The coronavirus pandemic has also exacerbated racial disparities in drug overdoses. While the number of overdose deaths has increased, the increase has been highest among Black people. In 2020, there was a 44% overdose death rate among black people and 39% for Alaska Native and American Indians. White people had 22%.
The increase in deaths is largely driven by illicitly manufactured fentanyl. Blacks were more likely to die from an overdose involving fentanyl.
According to the National Institute on Drug Abuse, overdose deaths have been on the rise in the United States for the past two decades. But the numbers increased sharply during the pandemic. The opioid epidemic has had a devastating effect on families and communities across the country, and it is clear that something needs to be done to prevent further tragedy. Here are some things that can be done to prevent overdose deaths:
· One way to reduce the number of overdose deaths is to increase access to treatment for substance abuse disorders. This includes everything from prevention and early intervention programs to specialized treatment facilities.
· Additionally, it is important to increase access to naloxone, a medication that can reverse the effects of an opioid overdose. Naloxone is available without a prescription in many states, and it can be administered by family members or bystanders.
By increasing access to treatment and naloxone, we can start to turn the tide on the opioid epidemic and prevent more lives from being lost to overdose.
The COVID-19 pandemic has had a devastating impact on the lives of people struggling with addiction. Any ground gained in harm reduction for drug addiction in the last few years was overwhelmed by COVID-19. The isolation and loneliness of the pandemic, as well as the disruption in the supply of illicit drugs, have led to an increase in drug use and overdoses. Racial disparities in overdose deaths have also been exacerbated by the pandemic.
If you or someone you love is struggling with addiction, it is important to get help as soon as possible. Addiction treatment can save lives.
Poverty is one of the most significant predictors of drug abuse and addiction. Individuals who live in poverty are more likely to turn to drugs to cope with the stress and challenges of their lives. At the same time, drug abuse can lead to further poverty, chronic illness, and mental health problems.
A 2019 study found that most opioid overdose cases across 17 states were concentrated in zip codes with lower education and median household income as well as higher rates of unemployment and poverty. Another UNODC study dubbed Socioeconomic Characteristics and Drug Use Disorders found that those who belong to disadvantaged groups had the highest relative level of risk of suffering from an addiction. This could be due to homelessness, social exclusion and inequality, and mental health problems that are also synonymous with poverty.
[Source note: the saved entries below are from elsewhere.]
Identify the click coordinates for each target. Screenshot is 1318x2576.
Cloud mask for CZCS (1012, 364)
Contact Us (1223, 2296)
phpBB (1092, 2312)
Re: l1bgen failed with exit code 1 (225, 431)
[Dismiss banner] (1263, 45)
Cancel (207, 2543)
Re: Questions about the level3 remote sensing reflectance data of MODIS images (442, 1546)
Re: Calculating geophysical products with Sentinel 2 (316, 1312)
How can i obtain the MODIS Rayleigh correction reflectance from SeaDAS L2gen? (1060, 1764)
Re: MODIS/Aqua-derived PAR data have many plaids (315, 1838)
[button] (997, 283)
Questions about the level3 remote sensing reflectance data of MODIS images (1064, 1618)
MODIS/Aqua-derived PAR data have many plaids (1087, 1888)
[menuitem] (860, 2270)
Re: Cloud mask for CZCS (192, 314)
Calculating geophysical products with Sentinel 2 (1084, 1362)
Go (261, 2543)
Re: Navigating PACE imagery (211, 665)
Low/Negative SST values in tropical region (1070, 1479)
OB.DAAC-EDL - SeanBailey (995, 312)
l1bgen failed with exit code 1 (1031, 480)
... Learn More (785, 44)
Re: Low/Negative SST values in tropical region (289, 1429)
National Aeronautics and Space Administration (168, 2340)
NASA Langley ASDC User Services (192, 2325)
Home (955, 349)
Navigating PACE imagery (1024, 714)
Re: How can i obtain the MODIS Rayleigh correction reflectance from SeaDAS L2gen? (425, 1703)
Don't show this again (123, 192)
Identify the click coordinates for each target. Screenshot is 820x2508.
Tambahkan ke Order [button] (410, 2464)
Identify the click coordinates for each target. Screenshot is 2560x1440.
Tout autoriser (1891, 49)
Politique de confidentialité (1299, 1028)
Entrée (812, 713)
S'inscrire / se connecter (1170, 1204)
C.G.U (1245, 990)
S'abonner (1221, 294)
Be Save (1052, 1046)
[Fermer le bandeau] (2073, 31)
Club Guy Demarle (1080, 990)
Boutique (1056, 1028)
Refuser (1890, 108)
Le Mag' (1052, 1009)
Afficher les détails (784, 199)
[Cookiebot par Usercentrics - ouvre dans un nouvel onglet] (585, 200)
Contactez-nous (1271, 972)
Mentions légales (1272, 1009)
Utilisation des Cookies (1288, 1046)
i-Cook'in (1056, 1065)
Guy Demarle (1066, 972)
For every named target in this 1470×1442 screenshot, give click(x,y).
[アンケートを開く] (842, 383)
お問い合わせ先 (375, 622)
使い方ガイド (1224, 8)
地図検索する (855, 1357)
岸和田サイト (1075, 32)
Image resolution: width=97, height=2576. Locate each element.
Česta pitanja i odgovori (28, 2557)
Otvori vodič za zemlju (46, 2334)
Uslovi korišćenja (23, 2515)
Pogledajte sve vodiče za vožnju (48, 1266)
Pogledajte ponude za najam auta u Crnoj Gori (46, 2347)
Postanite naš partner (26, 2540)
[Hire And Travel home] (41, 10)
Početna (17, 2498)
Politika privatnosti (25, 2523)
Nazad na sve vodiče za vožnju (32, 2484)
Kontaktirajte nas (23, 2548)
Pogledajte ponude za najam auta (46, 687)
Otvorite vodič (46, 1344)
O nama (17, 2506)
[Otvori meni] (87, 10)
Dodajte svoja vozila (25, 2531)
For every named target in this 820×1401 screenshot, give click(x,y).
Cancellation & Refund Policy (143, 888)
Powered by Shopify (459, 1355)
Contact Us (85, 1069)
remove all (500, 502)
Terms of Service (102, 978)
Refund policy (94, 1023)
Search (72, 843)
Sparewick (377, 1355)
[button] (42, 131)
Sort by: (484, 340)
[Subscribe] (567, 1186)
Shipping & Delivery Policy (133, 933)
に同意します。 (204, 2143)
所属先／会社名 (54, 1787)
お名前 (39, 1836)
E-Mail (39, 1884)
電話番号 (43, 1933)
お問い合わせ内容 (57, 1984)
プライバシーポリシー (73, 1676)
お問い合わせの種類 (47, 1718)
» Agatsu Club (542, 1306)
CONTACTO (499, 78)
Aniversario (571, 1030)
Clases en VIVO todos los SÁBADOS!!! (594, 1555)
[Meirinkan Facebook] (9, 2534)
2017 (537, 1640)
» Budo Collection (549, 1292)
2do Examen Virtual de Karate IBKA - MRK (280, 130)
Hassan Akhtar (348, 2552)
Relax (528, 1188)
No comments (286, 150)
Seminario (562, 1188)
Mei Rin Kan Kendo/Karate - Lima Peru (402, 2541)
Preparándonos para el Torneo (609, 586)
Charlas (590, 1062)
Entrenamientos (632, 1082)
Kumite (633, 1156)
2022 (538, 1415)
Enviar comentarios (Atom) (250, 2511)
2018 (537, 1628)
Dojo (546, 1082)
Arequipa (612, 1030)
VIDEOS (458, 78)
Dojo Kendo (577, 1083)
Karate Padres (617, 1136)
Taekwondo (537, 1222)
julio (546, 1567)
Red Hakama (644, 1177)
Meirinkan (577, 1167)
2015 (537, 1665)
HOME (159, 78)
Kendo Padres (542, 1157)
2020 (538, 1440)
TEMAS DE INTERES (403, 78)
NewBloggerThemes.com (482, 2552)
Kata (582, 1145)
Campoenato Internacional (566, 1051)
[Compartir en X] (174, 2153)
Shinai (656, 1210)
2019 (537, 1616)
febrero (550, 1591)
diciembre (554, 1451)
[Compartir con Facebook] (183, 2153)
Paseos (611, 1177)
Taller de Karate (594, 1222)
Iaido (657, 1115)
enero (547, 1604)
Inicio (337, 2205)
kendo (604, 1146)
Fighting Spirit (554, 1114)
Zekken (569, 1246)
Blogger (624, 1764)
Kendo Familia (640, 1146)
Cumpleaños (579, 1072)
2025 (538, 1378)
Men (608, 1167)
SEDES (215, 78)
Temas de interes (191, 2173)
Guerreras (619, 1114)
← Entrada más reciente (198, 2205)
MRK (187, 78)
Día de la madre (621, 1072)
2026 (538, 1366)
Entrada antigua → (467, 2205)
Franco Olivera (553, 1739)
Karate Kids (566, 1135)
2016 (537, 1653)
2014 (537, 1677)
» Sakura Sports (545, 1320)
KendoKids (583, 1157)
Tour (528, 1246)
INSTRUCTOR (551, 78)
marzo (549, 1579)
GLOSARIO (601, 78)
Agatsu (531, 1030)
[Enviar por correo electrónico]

While poverty is not the only factor for substance abuse in the United States, it is certainly important. People living in poverty are more likely to be predisposed to risk factors linked to higher rates of substance abuse. They may also live in poverty-stricken areas often home to illegal drug activity, making drugs more accessible.
The link between poverty and drug abuse is complex and multi-layered. Poverty can both lead to drug abuse and be a consequence of it.
There are several ways that poverty increases the likelihood of drug abuse. For example, people who grow up in poverty may be more likely to associate with others who use drugs, making them more likely to develop a substance abuse problem. Biological factors are also at play, as people who live in poverty are more likely to experience chronic stress, which can alter brain chemistry and make someone more vulnerable to addiction. Financial issues can be a leading source of stress for many younger adults.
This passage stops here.